There will not be a better film this year, animated or other, than HOW TO TRAIN YOUR DRAGON. It’s a rip-snorting story flawlessly animated on every level that seamlessly blends humor, both subtle and broad but never gross, with heart. Lots of heart. Translated from Cressida Cowells novel of the same name, the filmmakers show a keen understanding that this is a tale of high adventure and magical wonder.
Set in the Viking village of Berk, a village with bad weather and a plague of dragons, the story deals with Hiccup (voiced by Jay Baruchel), the geeky offspring of village leader Stoick the Vast (voiced with full Scottish brio and testosterone by Gerard Butler), a mighty dragon hunter since he was old enough to toddle. Hiccup, on the other hand, with the physique of a linguini and the coordination of one after overboiling, is the object of everyones pity and/or scorn, Still, he has his own sort of courage, leaving the house in the morning for one, using his natural mechanical ability to come up with his own way of fighting dragons for another, though the latter usually results in disaster, and not for the reptiles. It’s a state of affairs that has made father and son both uncomfortably aware that neither is meeting the other’s needs or expectations. Instead of traditional dragon fighting training, Hiccup has been apprenticed to Gobber (Craig Ferguson), the local blacksmith with only two extremities and a way of trying to lift Hiccup’s spirits that are emotionally traumatic for the boy.
Determined to prove himself, and maybe impress the girl of his dreams, Astrid (voiced with the cool assurance of a warrior by America Ferrara), Hiccup, defies the adults who want to keep him indoors during the latest dragon attack and sneaks out to use his latest invention. It works, bringing down the most feared kind of dragon, the dark and mysterious Night Fury. Unfortunately, no one actually sees him do it, and the dragon falls from the sky far from the village. That his efforts also result in the town burning down again does nothing to help the others believe his story.

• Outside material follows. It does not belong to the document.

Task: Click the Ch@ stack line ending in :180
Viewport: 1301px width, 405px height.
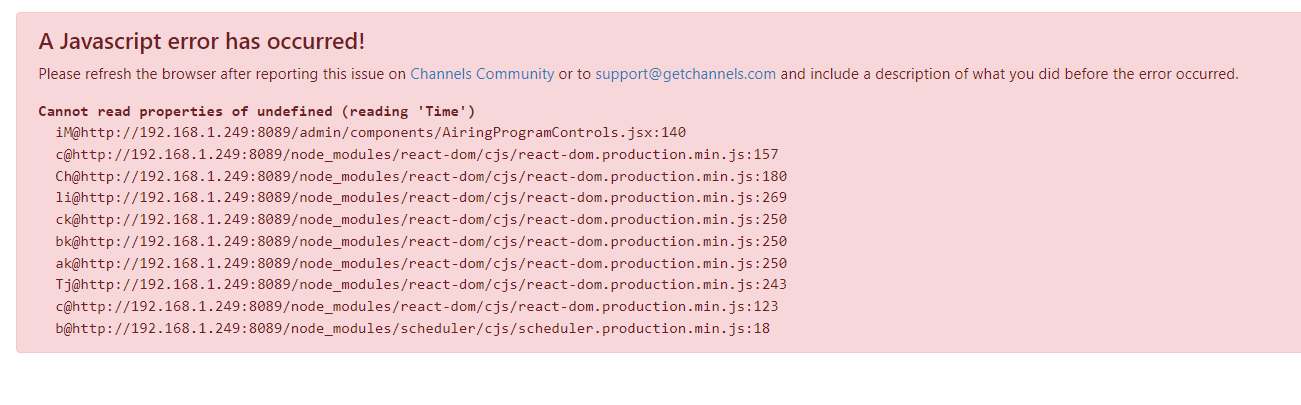Action: coord(421,177)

As a result of the latest attack, three things happen. His father takes the men of the village in search of the dragon’s nest to rid them of the scourge once and for all. Gobber, feeling sorry for the boy after his latest debacle, talks Stoick into allowing Hiccup to start official training in the art of dragon fighting. Most importantly for all concerned, Hiccup tracks down the Night Fury and, instead of killing the beast still tangled in the net that brought him down, he sets it free. The dragon sets upon Hiccup, but doesn’t kill him. This is contrary to the common wisdom about dragons, and, as Hiccup discovers as he makes friends with the dragon he names Toothless, all of that common wisdom is of the contrary kind.
Starting with an excellent story, the filmmakers were smart enough to know that it’s characters that make it come to life, and they were also smart enough to know how to pull that off. Toothless has the body of a sleek dragon, the face of a newt, and both the temperament and the body language of a precocious cat. His luminous green eyes have an astonishing range and complexity of emotion, while his personality, conveyed without a word but a rich vocabulary of expressions and sounds, has an irresistibly mercurial quality. Baruchels work is superb, with a voice that seems half-strangled by Hiccups struggle between low self-esteem and cockeyed optimism. In scenes between Hiccup and his father, there is a genuinely touching inability to make a connection, even when Hiccup, using what hes learned about dragons from Toothless, zooms to the top of his dragon-fighting class and makes Stoick proud. Even the comic relief of Hiccups peers tormenting him underscores the boys inability to fit in, while somehow making the idea of fitting in with that crowd less than attractive.
For all the flash and dazzle of the animation, which works equally well in either its 2- or 3-D incarnations, it is those small touches that electrify the emotional life of the story. There are breathtaking swoops through the air as Hiccup learns to fly on Toothless, the truly thrilling scope of a battle between dragons and Viking, or even the details of fur, fire, and water rendered with precision and artistry, but it’s all secondary and the mere staging. When Hiccup puts out his hand, hoping Toothless will nudge it thereby accepting his friendship, it’s heart-stopping and as breathtaking as any swoop. When a character, soaring on a dragon’s back, reaches up to touch a cloud that is within reach, there is a magic an emotional resonance that is captivating.
HOW TO TRAIN YOUR DRAGON is a charming, smart film that recounts the classic hero’s journey without a hint of stuffiness. Instead, it grasps the essence of why that journey has persisted in the collective consciousness since time immemorial with a story that captures the imagination while also firing it.